I was thinking about this because of a feature that Slate’s Double X blog linked to, profiles in New York Magazine of 26 women who had abortions. I won’t slog through them a second time for the details, because reading these stories a single time was creepy enough, but here’s the reality:  most of these abortions were of the “abortion as back-up birth control” category.  Yes, a few of the stories were of the “hard case” genre, but the theme was “I don’t have to justify my abortion.”  Women got abortions because they were seeing men who were jerks, who insisted they get the abortion or, even if not, were clearly not father material.  Women got abortions because they’d already had their “perfect” number of children, or just didn’t want another this soon after the first.  Women were in college, in grad school, finishing their Ph.D.s.  Women got abortions because they just didn’t want to have a baby, and abortion is the logical way to handle this difficulty.  (In a few instances, the dad was disappointed, but for the most part, the father either didn’t factor into the story at all, or was equally happy to be rid of the imposition.  In one particularly creepy case, the woman was cheating on her boyfriend at the time, so he was all the more willing to “get rid of it” and she praised him for his support.)  No amount of social services would make a difference in these stories. 

And it feels like the gulf is growing.  Once upon a time, I could reasonably view someone who’s prochoice as honestly believing that the lines between what’s illegal and what’s just morally questionable should be drawn differently than what I see, and that their “prochoiceness” was as legitimate as someone “personally opposing” putting a pet down as opposed to caring for it through its sickness.  But I find the demand that casual sex is a right, and that ready access to abortion is a necessary corollary to that casual sex right, to be an insurmountable barrier to finding solutions.

Which, of course, feeds into other issues.  Solving the issue of fatherless children by insisting that people only have sex with someone who’s father-material (or “mother-material), and only under circumstances in which one could reasonably parent (that is, with a somewhat open definition of what makes it possible to parent a child, not just under ideal circumstances) violates this “casual-sex right” so radically it’s practically not even an option. 

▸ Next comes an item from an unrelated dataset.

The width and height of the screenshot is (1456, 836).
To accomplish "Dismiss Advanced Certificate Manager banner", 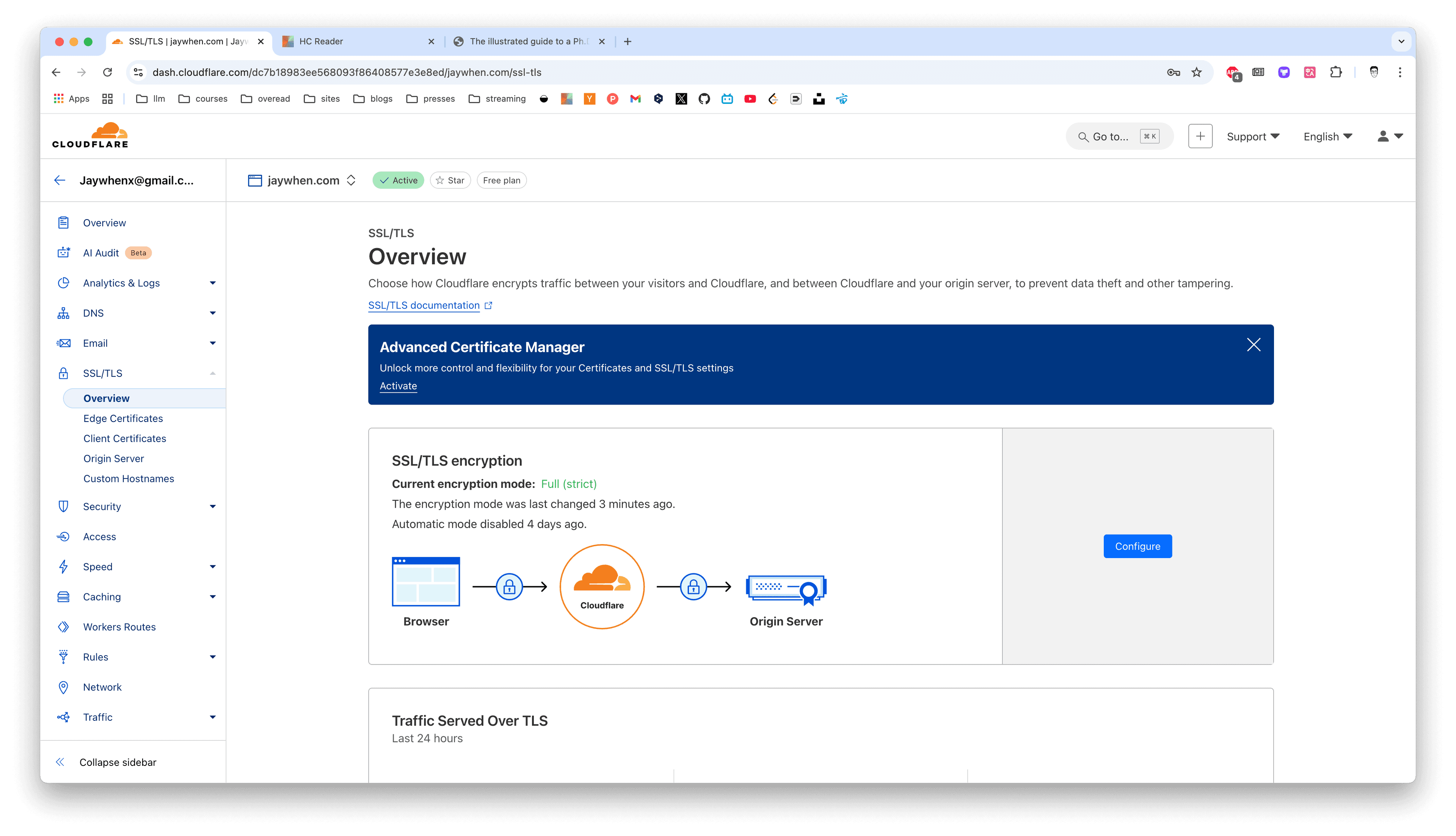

But wow — I hadn’t really been intending to write much on social issues, but I’m running out of things to say about ObamaCare, and my gut reaction to this New York piece was so strong I didn’t want to leave it alone.

Lunch break over!

UPDATE on 7/3/14:  there’s a piece over at the theothermccain.com blog which takes a more “benefit-of-the-doubt” approach: “After four decades of rhetoric about “choice,” and two decades of lectures about “safe sex,” younger Americans apparently assume that it is normal for sex to be sterile, and that for sex to produce its natural result (pregnancy) is something weird.”  In other words, young people these days can’t help it, because they’ve been conditioned to think that sex is, in its very nature, a recreational activity only, with pregnancy as much of an unnatural “accidental” effect as a car accident is the result of driving.  Do I buy it?  I’m not sure.  But it does explain the fact that so many people seem absolutely horrified at the Hobby Lobby ruling, and seem quite genuine rather than cynical (that is, I don’t think this is just a bunch of Dems trying to milk this for the War against Women angle).